Among the litany of “failures” that politicians have identified in public education, the debate has increasingly affixed on the issue of who is teaching your kids and how they influence student achievement. A new study says one metric that reflects the divide between students’ unmet needs and the human resources of the education system is “teacher diversity.” The centrist think tank Center for American Progress argues:
At the national level, students of color make up more than 40 percent of the public school population. In contrast, teachers of color—teachers who are not non-Hispanic white—are only 17 percent of the teaching force.
This is a problem for students, schools, and the public at large. Teachers of color serve as role models for students, giving them a clear and concrete sense of what diversity in education—and in our society—looks like. A recent review of empirical studies also shows that students of color do better on a variety of academic outcomes if they’re taught by teachers of color. …
The overarching critique seems straightforward enough: Kids benefit from an educational experience that is socially and culturally reaffirming. This should include teachers they identify with.
But is statistical “diversity” really the objective? Yes, demographics matter if you want schools to be a part of, and an asset for, the community they serve. Social divides within a school amplify the social barriers outside of it. And if teachers and school administrators are isolated from the day-to-day realities students deal with, from economic hardship to violence in the home to limited English-speaking ability, school will become a pretty unwelcoming place for youth….

[Challenges]
A: In the passage on teacher diversity, what percentage of the teaching force is made up of teachers of color?
B: Summarize the passage on teacher diversity in two sentences.
C: Proceed with the passage on teacher diversity, starting right after its final sentence.
The listing that comes next has no connection to the passage on teacher diversity.

[Stored data]
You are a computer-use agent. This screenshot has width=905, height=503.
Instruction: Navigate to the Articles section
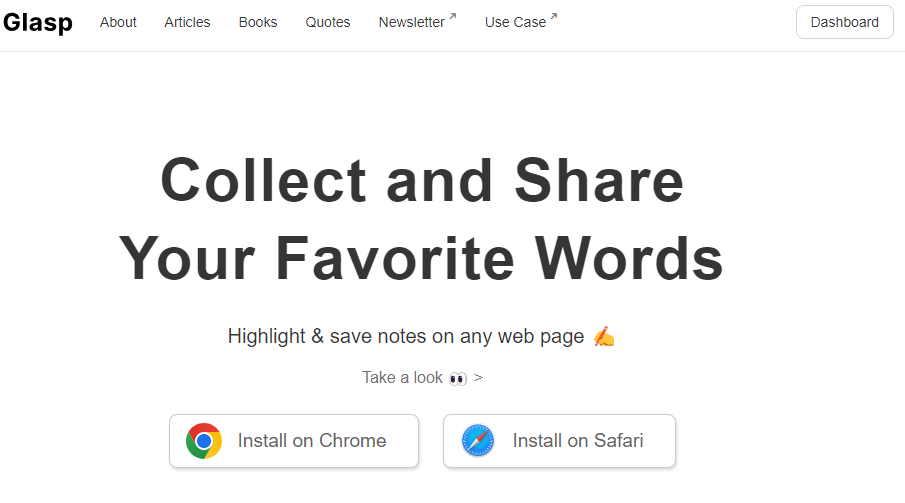tap(187, 22)
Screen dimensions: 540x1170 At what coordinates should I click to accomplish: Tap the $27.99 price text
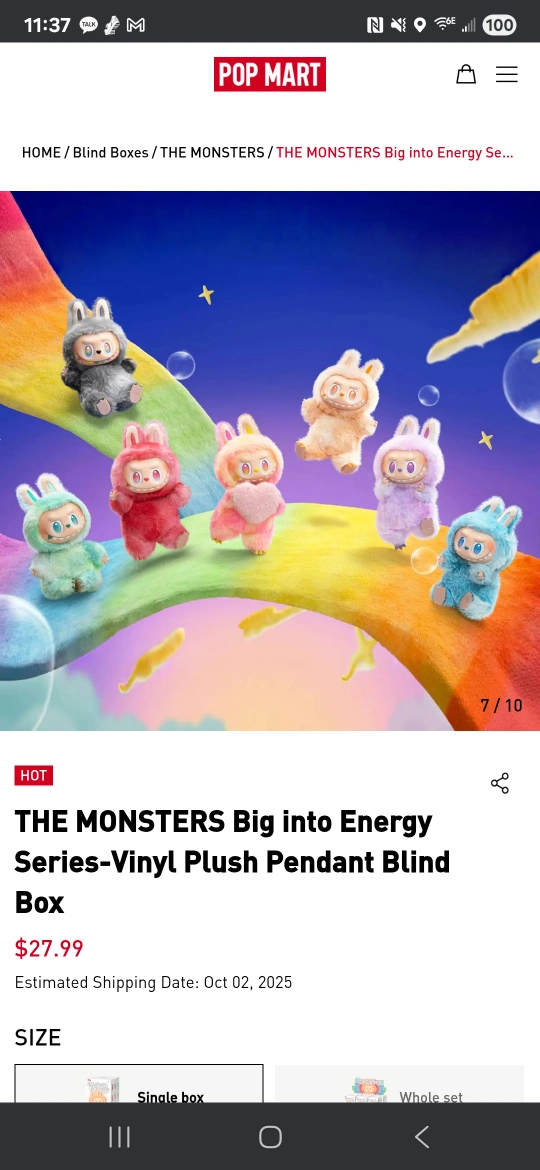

[Answers for this exercise]
A: 17 percent

B: A Center for American Progress study notes that students of color are more than 40 percent of public school students but teachers of color are only 17 percent of the teaching force, and it argues that such teachers serve as role models and help students of color do better academically. The passage accepts that demographics matter for schools to serve their communities, but it asks whether statistical "diversity" is really the objective.

C:
In a troubled school, the social bond between students and teachers matters because it could buffer against the racism and class privilege that besiege them: the constant cycle of drilling and testing, dilapidated facilities, ethnocentric curricula that neither speak to nor inspire kids growing up in communities of color, security patrols that make them feel like trespassers in their own school. In an institution fraught with alienation, hiring a few more black, Latino or Asian teachers is “diversity” that doesn’t make a difference…
The recent culture war over ethnic studies in Arizona is a case in point: When progressive educators, in partnership with Latino communities, sought diversity in their school programming, they were threatened by a political establishment that favored curricula that imposed conformity, leaving little room for global perspectives on culture and history.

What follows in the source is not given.